Stored data entries:
*** Block opens ***

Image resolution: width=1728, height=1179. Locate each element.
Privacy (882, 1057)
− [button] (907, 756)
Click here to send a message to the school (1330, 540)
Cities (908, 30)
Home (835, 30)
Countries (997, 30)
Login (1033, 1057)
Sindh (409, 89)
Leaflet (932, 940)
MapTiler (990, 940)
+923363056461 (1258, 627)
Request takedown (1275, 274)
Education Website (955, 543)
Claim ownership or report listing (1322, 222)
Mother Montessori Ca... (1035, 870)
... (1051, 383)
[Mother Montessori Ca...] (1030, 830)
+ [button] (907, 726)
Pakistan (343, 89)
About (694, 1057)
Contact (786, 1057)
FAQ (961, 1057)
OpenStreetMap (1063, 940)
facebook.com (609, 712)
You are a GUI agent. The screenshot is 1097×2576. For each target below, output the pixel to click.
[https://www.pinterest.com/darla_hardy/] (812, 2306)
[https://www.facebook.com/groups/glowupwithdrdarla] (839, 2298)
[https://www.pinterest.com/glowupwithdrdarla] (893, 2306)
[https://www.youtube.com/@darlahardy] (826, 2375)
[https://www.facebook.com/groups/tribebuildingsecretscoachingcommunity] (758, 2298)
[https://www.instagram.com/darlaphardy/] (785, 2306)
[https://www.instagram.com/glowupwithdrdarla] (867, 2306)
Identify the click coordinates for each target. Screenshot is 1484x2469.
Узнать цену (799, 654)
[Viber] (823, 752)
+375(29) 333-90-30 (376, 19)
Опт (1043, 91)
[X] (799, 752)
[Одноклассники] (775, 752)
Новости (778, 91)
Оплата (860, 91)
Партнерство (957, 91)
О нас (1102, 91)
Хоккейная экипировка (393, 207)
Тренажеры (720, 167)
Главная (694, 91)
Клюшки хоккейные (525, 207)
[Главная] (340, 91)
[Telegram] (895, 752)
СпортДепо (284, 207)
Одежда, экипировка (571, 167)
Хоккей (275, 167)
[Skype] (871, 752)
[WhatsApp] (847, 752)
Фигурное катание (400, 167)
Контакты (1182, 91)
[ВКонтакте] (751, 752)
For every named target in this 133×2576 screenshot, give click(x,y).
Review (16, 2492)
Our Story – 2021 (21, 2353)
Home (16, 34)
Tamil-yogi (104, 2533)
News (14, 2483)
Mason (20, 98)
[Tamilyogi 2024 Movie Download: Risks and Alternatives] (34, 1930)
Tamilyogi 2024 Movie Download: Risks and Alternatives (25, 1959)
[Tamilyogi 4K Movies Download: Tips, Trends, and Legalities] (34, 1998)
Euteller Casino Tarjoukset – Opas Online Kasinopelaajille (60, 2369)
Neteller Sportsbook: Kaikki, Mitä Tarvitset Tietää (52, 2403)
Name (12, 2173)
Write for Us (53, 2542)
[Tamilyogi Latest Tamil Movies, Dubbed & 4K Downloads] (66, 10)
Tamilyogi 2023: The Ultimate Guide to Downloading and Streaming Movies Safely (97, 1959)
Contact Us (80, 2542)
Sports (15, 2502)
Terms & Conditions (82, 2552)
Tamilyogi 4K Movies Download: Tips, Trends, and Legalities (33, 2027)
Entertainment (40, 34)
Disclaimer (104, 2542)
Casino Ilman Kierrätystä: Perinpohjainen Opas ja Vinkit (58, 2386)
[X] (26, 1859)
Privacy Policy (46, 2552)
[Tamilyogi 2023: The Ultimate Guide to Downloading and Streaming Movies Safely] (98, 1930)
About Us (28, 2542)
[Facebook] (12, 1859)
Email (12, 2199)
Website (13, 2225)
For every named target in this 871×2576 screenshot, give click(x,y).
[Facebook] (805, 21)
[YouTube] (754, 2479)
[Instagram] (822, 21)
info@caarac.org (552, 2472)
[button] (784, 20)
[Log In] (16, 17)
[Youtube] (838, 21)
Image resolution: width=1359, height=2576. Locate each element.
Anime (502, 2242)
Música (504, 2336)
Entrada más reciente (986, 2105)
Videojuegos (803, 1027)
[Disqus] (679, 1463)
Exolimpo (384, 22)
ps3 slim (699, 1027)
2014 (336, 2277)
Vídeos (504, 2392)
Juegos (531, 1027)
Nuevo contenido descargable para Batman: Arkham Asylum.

*** Block closes ***

Every entry needs to be written out again, exactly as given.

Image resolution: width=1728, height=1179. Locate each element.
Privacy (882, 1057)
− [button] (907, 756)
Click here to send a message to the school (1330, 540)
Cities (908, 30)
Home (835, 30)
Countries (997, 30)
Login (1033, 1057)
Sindh (409, 89)
Leaflet (932, 940)
MapTiler (990, 940)
+923363056461 (1258, 627)
Request takedown (1275, 274)
Education Website (955, 543)
Claim ownership or report listing (1322, 222)
Mother Montessori Ca... (1035, 870)
... (1051, 383)
[Mother Montessori Ca...] (1030, 830)
+ [button] (907, 726)
Pakistan (343, 89)
About (694, 1057)
Contact (786, 1057)
FAQ (961, 1057)
OpenStreetMap (1063, 940)
facebook.com (609, 712)
You are a GUI agent. The screenshot is 1097×2576. For each target below, output the pixel to click.
[https://www.pinterest.com/darla_hardy/] (812, 2306)
[https://www.facebook.com/groups/glowupwithdrdarla] (839, 2298)
[https://www.pinterest.com/glowupwithdrdarla] (893, 2306)
[https://www.youtube.com/@darlahardy] (826, 2375)
[https://www.facebook.com/groups/tribebuildingsecretscoachingcommunity] (758, 2298)
[https://www.instagram.com/darlaphardy/] (785, 2306)
[https://www.instagram.com/glowupwithdrdarla] (867, 2306)
Identify the click coordinates for each target. Screenshot is 1484x2469.
Узнать цену (799, 654)
[Viber] (823, 752)
+375(29) 333-90-30 (376, 19)
Опт (1043, 91)
[X] (799, 752)
[Одноклассники] (775, 752)
Новости (778, 91)
Оплата (860, 91)
Партнерство (957, 91)
О нас (1102, 91)
Хоккейная экипировка (393, 207)
Тренажеры (720, 167)
Главная (694, 91)
Клюшки хоккейные (525, 207)
[Главная] (340, 91)
[Telegram] (895, 752)
СпортДепо (284, 207)
Одежда, экипировка (571, 167)
Хоккей (275, 167)
[Skype] (871, 752)
[WhatsApp] (847, 752)
Фигурное катание (400, 167)
Контакты (1182, 91)
[ВКонтакте] (751, 752)
For every named target in this 133×2576 screenshot, give click(x,y).
Review (16, 2492)
Our Story – 2021 (21, 2353)
Home (16, 34)
Tamil-yogi (104, 2533)
News (14, 2483)
Mason (20, 98)
[Tamilyogi 2024 Movie Download: Risks and Alternatives] (34, 1930)
Tamilyogi 2024 Movie Download: Risks and Alternatives (25, 1959)
[Tamilyogi 4K Movies Download: Tips, Trends, and Legalities] (34, 1998)
Euteller Casino Tarjoukset – Opas Online Kasinopelaajille (60, 2369)
Neteller Sportsbook: Kaikki, Mitä Tarvitset Tietää (52, 2403)
Name (12, 2173)
Write for Us (53, 2542)
[Tamilyogi Latest Tamil Movies, Dubbed & 4K Downloads] (66, 10)
Tamilyogi 2023: The Ultimate Guide to Downloading and Streaming Movies Safely (97, 1959)
Contact Us (80, 2542)
Sports (15, 2502)
Terms & Conditions (82, 2552)
Tamilyogi 4K Movies Download: Tips, Trends, and Legalities (33, 2027)
Entertainment (40, 34)
Disclaimer (104, 2542)
Casino Ilman Kierrätystä: Perinpohjainen Opas ja Vinkit (58, 2386)
[X] (26, 1859)
Privacy Policy (46, 2552)
[Tamilyogi 2023: The Ultimate Guide to Downloading and Streaming Movies Safely] (98, 1930)
About Us (28, 2542)
[Facebook] (12, 1859)
Email (12, 2199)
Website (13, 2225)
For every named target in this 871×2576 screenshot, give click(x,y).
[Facebook] (805, 21)
[YouTube] (754, 2479)
[Instagram] (822, 21)
info@caarac.org (552, 2472)
[button] (784, 20)
[Log In] (16, 17)
[Youtube] (838, 21)
Image resolution: width=1359, height=2576. Locate each element.
Anime (502, 2242)
Música (504, 2336)
Entrada más reciente (986, 2105)
Videojuegos (803, 1027)
[Disqus] (679, 1463)
Exolimpo (384, 22)
ps3 slim (699, 1027)
2014 (336, 2277)
Vídeos (504, 2392)
Juegos (531, 1027)
Nuevo contenido descargable para Batman: Arkham Asylum.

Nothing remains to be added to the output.